PIM-GPT: A Hybrid Process-in-Memory Accelerator for Autoregressive Transformers

Decoder-only Transformer models such as GPT have demonstrated exceptional performance in text generation, by autoregressively predicting the next token. However, the efficacy of running GPT on current hardware systems is bounded by low compute-to-memory-ratio and high memory access. Process-in-memory (PIM) architectures can minimize off-chip data movement and utilize high internal bandwidth. They stand out as promising candidates for accelerating memory-bounded tasks such as GPT inference. In this work, we propose a PIM accelerator, PIM-GPT, which achieves end-to-end acceleration of GPT inference with high performance and high energy efficiency. PIM-GPT leverages DRAM-based PIM designs for executing multiply-accumulate (MAC) operations directly in the DRAM chips, eliminating the need to move matrix data off-chip.
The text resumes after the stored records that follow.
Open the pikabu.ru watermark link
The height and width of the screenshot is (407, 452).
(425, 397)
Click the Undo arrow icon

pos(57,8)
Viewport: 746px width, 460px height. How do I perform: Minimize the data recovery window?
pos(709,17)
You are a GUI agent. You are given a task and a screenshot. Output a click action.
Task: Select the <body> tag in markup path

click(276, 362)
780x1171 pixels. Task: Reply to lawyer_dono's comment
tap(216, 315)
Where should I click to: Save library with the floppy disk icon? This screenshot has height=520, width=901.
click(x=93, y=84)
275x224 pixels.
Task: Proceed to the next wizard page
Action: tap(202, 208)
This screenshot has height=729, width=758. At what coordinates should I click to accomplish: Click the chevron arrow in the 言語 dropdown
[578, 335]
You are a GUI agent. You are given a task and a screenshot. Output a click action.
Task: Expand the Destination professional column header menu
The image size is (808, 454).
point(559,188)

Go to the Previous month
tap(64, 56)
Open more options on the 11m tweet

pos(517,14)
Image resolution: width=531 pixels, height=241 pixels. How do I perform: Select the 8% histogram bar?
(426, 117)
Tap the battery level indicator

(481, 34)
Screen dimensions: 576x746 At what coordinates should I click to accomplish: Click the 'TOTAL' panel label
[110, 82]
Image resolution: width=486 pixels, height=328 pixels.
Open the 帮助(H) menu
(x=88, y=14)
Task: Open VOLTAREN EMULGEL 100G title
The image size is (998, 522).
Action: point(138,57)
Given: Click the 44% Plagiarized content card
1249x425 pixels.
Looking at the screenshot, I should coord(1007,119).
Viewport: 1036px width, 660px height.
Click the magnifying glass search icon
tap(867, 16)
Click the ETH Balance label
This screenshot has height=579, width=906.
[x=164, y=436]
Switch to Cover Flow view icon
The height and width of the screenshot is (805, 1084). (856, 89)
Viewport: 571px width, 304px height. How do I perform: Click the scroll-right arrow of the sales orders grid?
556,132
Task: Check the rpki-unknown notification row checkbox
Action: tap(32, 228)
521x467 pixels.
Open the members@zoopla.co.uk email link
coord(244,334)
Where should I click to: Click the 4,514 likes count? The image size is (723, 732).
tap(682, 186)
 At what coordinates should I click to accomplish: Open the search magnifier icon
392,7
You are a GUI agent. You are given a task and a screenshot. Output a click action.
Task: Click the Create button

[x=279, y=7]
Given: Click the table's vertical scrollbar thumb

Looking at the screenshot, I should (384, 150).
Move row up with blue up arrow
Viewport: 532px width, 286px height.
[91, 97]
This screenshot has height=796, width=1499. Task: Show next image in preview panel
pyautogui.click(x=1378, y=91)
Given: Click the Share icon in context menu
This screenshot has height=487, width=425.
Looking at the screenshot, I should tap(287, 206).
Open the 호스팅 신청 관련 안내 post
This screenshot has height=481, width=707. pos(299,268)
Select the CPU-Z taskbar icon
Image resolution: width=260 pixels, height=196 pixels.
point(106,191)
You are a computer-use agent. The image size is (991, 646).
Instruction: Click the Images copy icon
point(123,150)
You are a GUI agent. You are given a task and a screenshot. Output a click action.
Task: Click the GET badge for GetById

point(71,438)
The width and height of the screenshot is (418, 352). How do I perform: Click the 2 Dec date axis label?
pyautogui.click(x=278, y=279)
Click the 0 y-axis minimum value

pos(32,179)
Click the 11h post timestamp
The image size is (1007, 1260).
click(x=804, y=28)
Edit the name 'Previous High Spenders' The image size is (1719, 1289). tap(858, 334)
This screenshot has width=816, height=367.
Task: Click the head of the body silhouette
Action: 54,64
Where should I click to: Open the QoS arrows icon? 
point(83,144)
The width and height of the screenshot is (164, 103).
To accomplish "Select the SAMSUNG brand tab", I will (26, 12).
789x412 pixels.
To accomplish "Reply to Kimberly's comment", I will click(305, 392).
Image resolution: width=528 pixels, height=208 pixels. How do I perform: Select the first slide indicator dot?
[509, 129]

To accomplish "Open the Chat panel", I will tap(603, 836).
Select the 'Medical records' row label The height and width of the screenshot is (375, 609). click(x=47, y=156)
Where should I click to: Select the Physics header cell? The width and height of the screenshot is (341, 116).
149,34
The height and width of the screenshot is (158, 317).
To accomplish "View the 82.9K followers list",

Non-linear functions and data communication is supported by an application specific integrated chip (ASIC). At the software level, mapping schemes are designed to maximize data locality and computation parallelism by concatenating and partitioning matrices among DRAM channels and banks to utilize all available in-memory computation units. The efficiency of the PIM-GPT architecture is verified through circuit synthesis and an event-driven clock-cycle accurate simulator. Overall, PIM-GPT achieves 41$-$137$\times$, 631$-$1074$\times$ speedup and 123$-$383$\times$, 320$-$602$\times$ energy efficiency over GPU and CPU baseline on 8 GPT models with up to 1.4 billion parameters.